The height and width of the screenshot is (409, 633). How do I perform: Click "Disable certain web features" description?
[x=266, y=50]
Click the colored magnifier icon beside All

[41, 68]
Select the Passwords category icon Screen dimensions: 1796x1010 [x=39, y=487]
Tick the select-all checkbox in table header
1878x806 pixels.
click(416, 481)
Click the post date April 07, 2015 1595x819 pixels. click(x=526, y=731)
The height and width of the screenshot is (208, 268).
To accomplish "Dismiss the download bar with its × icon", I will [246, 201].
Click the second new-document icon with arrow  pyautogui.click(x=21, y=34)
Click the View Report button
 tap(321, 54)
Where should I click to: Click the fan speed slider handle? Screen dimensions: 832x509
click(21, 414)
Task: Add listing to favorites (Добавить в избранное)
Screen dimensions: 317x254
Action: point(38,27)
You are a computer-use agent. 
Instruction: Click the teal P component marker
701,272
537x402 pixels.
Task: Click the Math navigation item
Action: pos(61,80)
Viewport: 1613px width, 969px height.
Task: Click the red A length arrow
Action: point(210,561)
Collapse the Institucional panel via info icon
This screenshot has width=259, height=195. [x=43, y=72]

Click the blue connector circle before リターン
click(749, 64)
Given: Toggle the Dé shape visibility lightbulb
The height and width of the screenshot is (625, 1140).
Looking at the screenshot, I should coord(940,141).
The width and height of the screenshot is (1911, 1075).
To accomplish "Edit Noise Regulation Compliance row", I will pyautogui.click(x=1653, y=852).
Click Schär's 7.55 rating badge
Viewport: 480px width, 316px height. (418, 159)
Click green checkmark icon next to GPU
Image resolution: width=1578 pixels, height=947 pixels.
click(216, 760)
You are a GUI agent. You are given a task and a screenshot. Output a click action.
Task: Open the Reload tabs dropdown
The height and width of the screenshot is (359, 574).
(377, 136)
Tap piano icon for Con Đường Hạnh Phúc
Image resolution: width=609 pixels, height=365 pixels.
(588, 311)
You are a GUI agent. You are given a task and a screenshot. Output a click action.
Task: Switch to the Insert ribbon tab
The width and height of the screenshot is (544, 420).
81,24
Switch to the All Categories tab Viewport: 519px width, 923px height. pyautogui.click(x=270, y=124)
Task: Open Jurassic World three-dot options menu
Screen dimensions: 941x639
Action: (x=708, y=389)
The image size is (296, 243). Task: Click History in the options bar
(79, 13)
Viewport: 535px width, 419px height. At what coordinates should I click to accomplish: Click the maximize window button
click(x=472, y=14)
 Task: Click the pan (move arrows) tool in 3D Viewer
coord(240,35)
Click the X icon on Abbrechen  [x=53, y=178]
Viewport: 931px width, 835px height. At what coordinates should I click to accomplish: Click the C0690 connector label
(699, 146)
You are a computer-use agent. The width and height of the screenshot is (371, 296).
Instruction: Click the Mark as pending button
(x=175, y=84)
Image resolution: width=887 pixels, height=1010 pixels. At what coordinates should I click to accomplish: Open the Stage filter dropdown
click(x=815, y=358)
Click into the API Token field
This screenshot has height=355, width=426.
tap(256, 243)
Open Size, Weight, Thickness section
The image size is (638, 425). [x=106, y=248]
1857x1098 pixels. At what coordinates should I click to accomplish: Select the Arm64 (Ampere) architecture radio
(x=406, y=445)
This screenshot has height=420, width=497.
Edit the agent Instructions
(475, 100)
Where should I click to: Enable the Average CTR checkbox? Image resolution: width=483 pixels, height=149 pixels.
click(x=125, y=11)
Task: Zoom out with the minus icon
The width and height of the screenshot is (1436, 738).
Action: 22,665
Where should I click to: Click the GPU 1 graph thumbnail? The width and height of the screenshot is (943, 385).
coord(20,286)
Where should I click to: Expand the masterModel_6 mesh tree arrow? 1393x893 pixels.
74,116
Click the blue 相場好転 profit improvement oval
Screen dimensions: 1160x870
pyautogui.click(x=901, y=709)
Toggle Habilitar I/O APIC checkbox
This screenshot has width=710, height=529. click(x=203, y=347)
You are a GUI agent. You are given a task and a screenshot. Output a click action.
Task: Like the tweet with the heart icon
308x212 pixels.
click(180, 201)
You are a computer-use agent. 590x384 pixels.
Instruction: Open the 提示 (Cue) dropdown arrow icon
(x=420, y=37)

→ **What you are asked to do**:
Please reproduce the part of the records that opens with the line containing "You are a computer-use agent. 590x384 pixels." and closes with the last line of the records, requests included, with every coordinate in the answers offset by 3.

→ **Solved problem**:
You are a computer-use agent. 590x384 pixels.
Instruction: Open the 提示 (Cue) dropdown arrow icon
(x=423, y=40)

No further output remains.